Она жалобно заглянула в его глаза. У Толкушина замерло сердце. Пробил час расплаты!
– Ведь это все злые наветы, сплетни, ведь нет ничего, правда, Тимошенька, ведь нет никакой женщины из театра в твоей жизни? Ведь нет? – голос Ангелины звенел, и в нем слышалось отчаяние и надвигающаяся буря домашней истерики.
Супруг мягко высвободил ладонь, немного помолчал, набрался духу и произнес:
– Да нет, Ангелина, не хочу терзать тебя обманом, да и себя тоже. Все правда!
– А! – Жена вскинулась, как будто ей всадили нож в грудь. – Правда! Значит, конец! Господи! За что? За что? За то, что я так неистово тебя любила? Жизнь свою, свою молодость тебе отдала? Себя под ноги бросила вам всем, как кусок мяса собакам, тебе, твоей матери! И теперь поди прочь, точно старая животина или ненужная ветошь, хлам!
– Тихо, тихо, Геля! – Тимофей попытался ее приобнять и успокоить. – Что ты, ей-богу, и впрямь, как будто конец света. И вовсе это не конец жизни. И никто тебя никуда не гонит. Живи себе как живешь. Только без меня!
– А без тебя-то мне и не жизнь, Тимоша! Ведь моя жизнь – это ты да Гриша!
– Да что же делать-то, коли не люблю я тебя больше? – зарычал Тимофей, у которого совсем не было никакого терпенья и мягкости, чтобы утешать жену. – Что же мне делать-то? Через силу жить с тобой я более не хочу. Полюбилась мне другая. Всего меня себе забрала, ничегошеньки не оставила. Прости, прости меня!
Он неуклюже повалился на колени перед нею. Ангелина некстати вспомнила медведя в цирке шапито, тот тоже так же пытался встать на коленки перед дрессировщиком, да завалился на бок под хохот публики.

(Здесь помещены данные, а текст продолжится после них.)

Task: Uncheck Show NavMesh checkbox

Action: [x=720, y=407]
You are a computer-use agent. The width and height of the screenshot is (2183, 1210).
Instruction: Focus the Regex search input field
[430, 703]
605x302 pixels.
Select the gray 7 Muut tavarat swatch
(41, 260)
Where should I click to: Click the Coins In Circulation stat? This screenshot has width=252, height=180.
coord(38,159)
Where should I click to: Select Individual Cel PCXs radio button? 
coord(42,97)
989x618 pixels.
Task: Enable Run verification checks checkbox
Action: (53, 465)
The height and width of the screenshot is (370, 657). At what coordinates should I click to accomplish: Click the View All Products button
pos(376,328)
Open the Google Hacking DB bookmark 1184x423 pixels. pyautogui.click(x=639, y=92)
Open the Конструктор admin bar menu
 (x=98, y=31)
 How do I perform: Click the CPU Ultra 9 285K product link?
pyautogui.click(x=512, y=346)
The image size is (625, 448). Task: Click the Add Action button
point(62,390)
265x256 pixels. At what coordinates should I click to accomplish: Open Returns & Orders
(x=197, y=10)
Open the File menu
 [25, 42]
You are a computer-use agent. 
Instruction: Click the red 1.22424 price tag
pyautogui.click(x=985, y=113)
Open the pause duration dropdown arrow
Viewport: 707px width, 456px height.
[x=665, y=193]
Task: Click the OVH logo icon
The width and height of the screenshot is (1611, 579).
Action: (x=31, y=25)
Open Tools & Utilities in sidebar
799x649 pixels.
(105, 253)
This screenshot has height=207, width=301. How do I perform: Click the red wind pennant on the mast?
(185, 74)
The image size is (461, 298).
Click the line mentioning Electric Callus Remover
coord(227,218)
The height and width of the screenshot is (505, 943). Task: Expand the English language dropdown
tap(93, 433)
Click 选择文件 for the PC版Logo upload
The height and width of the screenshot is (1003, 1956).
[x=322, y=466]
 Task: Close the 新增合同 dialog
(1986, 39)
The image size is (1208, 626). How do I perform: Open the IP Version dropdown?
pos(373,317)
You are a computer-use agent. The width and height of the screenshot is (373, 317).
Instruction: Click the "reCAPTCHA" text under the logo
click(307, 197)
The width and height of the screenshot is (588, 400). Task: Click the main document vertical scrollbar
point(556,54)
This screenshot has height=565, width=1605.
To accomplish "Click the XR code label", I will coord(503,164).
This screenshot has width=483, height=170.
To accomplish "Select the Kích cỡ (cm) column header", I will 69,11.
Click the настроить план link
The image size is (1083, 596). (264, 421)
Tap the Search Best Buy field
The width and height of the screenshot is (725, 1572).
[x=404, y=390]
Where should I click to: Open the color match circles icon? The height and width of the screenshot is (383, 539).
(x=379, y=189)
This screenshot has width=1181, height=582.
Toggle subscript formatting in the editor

– Прости, милая, прости. Родная! И отпусти. Отпусти меня, Христа ради! Дай уйти!
– Нет! Нет, никогда! Не позволю позора! Не дам имя свое марать! Чтобы надо мной полгорода насмехалось! Нет! Никогда, никогда не дам я тебе развода! Ты мой муж! Ты со мной перед Богом венчался! Ты отец, у тебя взрослый сын!
И тут она осеклась и вся аж затряслась.
– Ведь Грише-то отказали! Отказали из-за твоего греха, твоего позора!
– Полно, дело молодое, перемелется! – хотел отмахнуться Тимофей Григорьевич, кряхтя подымаясь с колен. Но жена вскочила и вцепилась в отвороты его сюртука.
– Нет, нет, Тимофей, они напрочь нам отказали! Нет теперь у нашего сыночка любимой невесты! Вон нас выставили, да еще с позором! И это твой позор, Тимоша! Стыдно-то как! Ах, как стыдно!
– Господи! Да что же ты как кошка вцепилась в меня! Порвешь! – он с трудом отдирал от себя побелевшие от напряжения пальцы жены.
– Сюртук жалеешь, тряпку! А меня, мою жизнь рвешь пополам! Топчешь без жалости!
Они вцепились друг в друга, и им уже было не разойтись.
– Гадкие! Гадкие оба! – вдруг раздался голос.
Толкушины замерли. В комнате стоял Гриша. Вернее, едва стоял на ногах. Он весь трясся от чувств, которые клокотали в его груди.
– Боже мой! Сыночек! – простонала Ангелина. По его лицу она поняла, что Гришу выставили из дома невесты.
– Не надо, маменька! Не подходите ко мне! – прохрипел юноша.
– Но ведь я, ведь я… – мать не знала, что и сказать мальчику в утешенье. Но что бы она ему ни говорила в этот миг, он ее не слышал. Его глодало горе и унижение.
– Оба вы виноваты. Не маленький я: понимаю, что если мужчина перестает любить женщину, то тут есть и ее вина, – бросил юноша несправедливый упрек матери.